Democrats have called for the Mueller report to be released in full but Barr said on Tuesday: “I don’t intend at this stage to send the full unredacted report to the committee.”
“I am relying on my own discretion to make as much public as I can,” he told a House of Representatives appropriations subcommittee.
It was Trump appointee Barr’s first appearance before Congress since Mueller delivered the report to him on March 22.
“This Congress voted unanimously to see that report,” the subcommittee’s Democrat chairman, Jose Serrano said, adding that he could not simply ignore the “elephant in the room.”
“The American people deserve to see the full Mueller report, and to be trusted to make their own determinations on the merits.”
Democrats also criticized Barr for taking it upon himself in the letter to decide that Trump should not be charged with obstruction.
Nita Lowey, the Democratic chairwoman of the House Appropriations Committee, said Barr’s letter summarizing the Mueller report appears to “cherry-pick from the report to draw the most favorable conclusion possible for the president.”
“In many ways, your letter raises more questions than it answers,” she added.
Barr said he was working with Mueller to redact sensitive information in four areas: secret grand jury information; information that could expose intelligence-gathering sources and methods; information relating to ongoing criminal cases; and information that “implicates the privacy or reputational interests of peripheral players where there is a decision not to charge them.”
The New York Times and the Washington Post reported last week that some investigators on Mueller’s team were unhappy with the way Barr described their findings.
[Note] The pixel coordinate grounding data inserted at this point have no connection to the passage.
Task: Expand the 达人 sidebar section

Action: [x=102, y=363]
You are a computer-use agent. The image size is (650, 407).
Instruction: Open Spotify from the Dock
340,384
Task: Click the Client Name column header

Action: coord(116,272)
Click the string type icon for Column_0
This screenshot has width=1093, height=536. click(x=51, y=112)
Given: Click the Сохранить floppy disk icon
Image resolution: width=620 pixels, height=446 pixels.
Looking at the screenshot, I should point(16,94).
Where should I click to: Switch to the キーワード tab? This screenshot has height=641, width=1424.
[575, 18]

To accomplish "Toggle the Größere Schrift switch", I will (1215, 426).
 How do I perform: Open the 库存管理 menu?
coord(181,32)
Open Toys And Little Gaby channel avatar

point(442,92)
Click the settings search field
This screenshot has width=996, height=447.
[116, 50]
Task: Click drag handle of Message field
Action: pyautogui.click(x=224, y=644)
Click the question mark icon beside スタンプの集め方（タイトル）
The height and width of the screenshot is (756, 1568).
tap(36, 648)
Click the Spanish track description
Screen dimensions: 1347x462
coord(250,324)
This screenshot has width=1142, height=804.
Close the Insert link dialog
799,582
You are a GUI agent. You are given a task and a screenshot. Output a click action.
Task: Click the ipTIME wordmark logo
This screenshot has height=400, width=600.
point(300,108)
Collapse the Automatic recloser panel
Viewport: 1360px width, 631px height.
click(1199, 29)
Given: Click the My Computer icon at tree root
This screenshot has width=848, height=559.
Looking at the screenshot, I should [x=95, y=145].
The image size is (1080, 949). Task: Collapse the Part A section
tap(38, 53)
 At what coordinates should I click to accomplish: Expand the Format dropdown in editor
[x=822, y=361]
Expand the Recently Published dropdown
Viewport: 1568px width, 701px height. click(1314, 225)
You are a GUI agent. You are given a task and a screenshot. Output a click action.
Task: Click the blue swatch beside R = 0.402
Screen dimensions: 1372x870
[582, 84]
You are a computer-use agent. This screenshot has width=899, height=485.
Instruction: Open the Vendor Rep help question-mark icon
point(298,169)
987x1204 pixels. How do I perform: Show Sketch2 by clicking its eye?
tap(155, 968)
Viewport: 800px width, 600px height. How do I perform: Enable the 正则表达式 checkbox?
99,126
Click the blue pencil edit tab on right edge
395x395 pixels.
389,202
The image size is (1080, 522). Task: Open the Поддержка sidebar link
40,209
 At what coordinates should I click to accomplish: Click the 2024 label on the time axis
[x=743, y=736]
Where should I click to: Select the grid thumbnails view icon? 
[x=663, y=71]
The reports said that some of the evidence against Trump was more damning than Barr’s letter indicated.
Barr said he did not have insight into why some on Mueller’s team were upset. “I suspect that they probably wanted more put out,” he said.
Last week, Democrats on the House Judiciary Committee prepared subpoenas that they plan to issue to the Justice Department if Barr does not agree to release the Mueller report in full.